*EXERCISE REQUIREMENTS:*
(A) Answer the following questions using the text about Jian Ma.
(i) What named professorship does he hold at Carnegie Mellon University?
(ii) What did he develop algorithms to reconstruct during his Ph.D. and postdoc training?
(iii) Which three kinds of AI does his lab explore?
(B) Transcribe the text about Jian Ma from "His lab develops" up to and including "discovery and experimentation.".
(C) Summarize the text about Jian Ma in two sentences.

*TEXT PASSAGE:*

>>>

American computer scientist

Jian Ma (Chinese: 马坚) is an American computer scientist and computational biologist. He is the Ray and Stephanie Lane Professor of Computational Biology in the School of Computer Science at Carnegie Mellon University. He is a faculty member in the Ray and Stephanie Lane Computational Biology Department.

His lab develops AI/ML methods to study the structure and function of the human genome and cellular organization and their implications for health and disease. During his Ph.D. and postdoc training, he developed algorithms to reconstruct the ancestral mammalian genome and evolutionary history. His research group has recently pioneered a series of new machine learning solutions for 3D genome organization, single-cell epigenomics, spatial omics, and complex molecular interactions. His lab also explores large language models, generative AI, and agentic AI to uncover gene regulatory mechanisms and the intricate connections among cellular components, with the aim of driving autonomous discovery and experimentation.

<<<

*SUPPLIED MATERIAL:*

>>>

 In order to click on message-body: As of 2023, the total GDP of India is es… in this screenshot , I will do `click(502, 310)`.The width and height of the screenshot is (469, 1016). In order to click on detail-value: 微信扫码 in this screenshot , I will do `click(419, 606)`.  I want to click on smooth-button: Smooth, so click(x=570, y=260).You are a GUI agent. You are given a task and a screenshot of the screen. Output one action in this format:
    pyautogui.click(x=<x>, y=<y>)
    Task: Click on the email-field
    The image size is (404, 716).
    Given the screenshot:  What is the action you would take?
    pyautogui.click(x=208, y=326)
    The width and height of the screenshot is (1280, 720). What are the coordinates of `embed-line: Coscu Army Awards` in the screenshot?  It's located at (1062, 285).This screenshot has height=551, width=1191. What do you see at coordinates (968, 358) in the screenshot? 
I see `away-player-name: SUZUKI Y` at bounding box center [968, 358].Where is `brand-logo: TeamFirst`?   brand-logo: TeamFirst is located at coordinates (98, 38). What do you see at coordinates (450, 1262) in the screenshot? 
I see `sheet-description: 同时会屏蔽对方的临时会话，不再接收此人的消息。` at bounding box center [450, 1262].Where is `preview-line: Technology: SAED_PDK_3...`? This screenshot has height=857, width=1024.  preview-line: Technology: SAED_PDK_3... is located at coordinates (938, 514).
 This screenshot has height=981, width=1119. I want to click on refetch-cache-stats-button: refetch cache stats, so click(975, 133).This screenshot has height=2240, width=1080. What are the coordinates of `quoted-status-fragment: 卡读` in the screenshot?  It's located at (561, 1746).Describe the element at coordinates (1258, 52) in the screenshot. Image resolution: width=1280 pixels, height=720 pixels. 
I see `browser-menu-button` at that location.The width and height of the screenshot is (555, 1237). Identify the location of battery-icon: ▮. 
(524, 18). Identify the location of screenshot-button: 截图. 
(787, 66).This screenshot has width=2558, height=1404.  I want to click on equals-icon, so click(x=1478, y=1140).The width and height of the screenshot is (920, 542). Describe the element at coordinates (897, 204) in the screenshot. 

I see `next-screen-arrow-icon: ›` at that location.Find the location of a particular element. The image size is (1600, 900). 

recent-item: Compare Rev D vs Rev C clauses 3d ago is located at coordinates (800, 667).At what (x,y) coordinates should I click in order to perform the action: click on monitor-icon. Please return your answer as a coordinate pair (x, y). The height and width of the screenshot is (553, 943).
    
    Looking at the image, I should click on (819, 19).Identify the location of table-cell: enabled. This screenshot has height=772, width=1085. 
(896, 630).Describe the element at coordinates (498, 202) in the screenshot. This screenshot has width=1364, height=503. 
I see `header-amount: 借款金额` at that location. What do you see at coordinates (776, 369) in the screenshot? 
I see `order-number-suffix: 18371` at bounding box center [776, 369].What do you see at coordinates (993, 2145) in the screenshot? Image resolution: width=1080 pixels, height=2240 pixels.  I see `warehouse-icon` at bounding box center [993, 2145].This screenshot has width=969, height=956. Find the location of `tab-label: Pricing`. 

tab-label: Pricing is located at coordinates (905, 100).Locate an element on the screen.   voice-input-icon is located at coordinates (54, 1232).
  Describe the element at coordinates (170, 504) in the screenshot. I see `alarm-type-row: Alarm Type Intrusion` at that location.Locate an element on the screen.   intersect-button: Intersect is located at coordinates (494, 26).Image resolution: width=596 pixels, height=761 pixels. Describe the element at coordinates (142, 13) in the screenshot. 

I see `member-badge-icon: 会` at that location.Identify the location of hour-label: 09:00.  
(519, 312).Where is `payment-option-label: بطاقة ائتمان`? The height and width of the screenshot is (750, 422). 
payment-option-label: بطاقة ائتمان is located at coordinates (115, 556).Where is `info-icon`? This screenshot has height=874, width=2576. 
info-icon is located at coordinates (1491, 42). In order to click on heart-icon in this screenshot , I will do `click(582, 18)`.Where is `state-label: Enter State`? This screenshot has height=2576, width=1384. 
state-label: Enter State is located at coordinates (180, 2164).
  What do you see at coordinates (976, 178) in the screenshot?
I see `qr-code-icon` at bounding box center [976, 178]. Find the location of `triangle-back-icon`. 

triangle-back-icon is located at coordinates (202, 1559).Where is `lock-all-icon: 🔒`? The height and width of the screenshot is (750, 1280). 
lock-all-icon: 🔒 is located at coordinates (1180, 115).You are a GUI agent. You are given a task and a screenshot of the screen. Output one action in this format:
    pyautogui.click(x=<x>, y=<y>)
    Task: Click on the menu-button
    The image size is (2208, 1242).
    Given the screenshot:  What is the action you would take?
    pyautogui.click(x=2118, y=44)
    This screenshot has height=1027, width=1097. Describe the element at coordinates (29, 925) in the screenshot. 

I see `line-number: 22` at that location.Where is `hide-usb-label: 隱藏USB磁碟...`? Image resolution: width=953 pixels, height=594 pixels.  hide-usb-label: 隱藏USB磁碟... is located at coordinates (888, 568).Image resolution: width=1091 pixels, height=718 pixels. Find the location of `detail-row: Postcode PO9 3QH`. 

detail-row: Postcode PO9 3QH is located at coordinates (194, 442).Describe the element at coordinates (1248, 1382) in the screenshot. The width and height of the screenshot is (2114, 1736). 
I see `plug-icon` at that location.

<<<

*ANSWERS PROVIDED:*
(A)
(i) The Ray and Stephanie Lane Professor of Computational Biology.
(ii) The ancestral mammalian genome and evolutionary history.
(iii) Large language models, generative AI, and agentic AI.

(B)
His lab develops AI/ML methods to study the structure and function of the human genome and cellular organization and their implications for health and disease. During his Ph.D. and postdoc training, he developed algorithms to reconstruct the ancestral mammalian genome and evolutionary history. His research group has recently pioneered a series of new machine learning solutions for 3D genome organization, single-cell epigenomics, spatial omics, and complex molecular interactions. His lab also explores large language models, generative AI, and agentic AI to uncover gene regulatory mechanisms and the intricate connections among cellular components, with the aim of driving autonomous discovery and experimentation.

(C) Jian Ma is an American computer scientist and computational biologist who holds the Ray and Stephanie Lane Professorship of Computational Biology in the School of Computer Science at Carnegie Mellon University. His lab develops AI/ML methods to study the structure and function of the human genome and cellular organization and their implications for health and disease.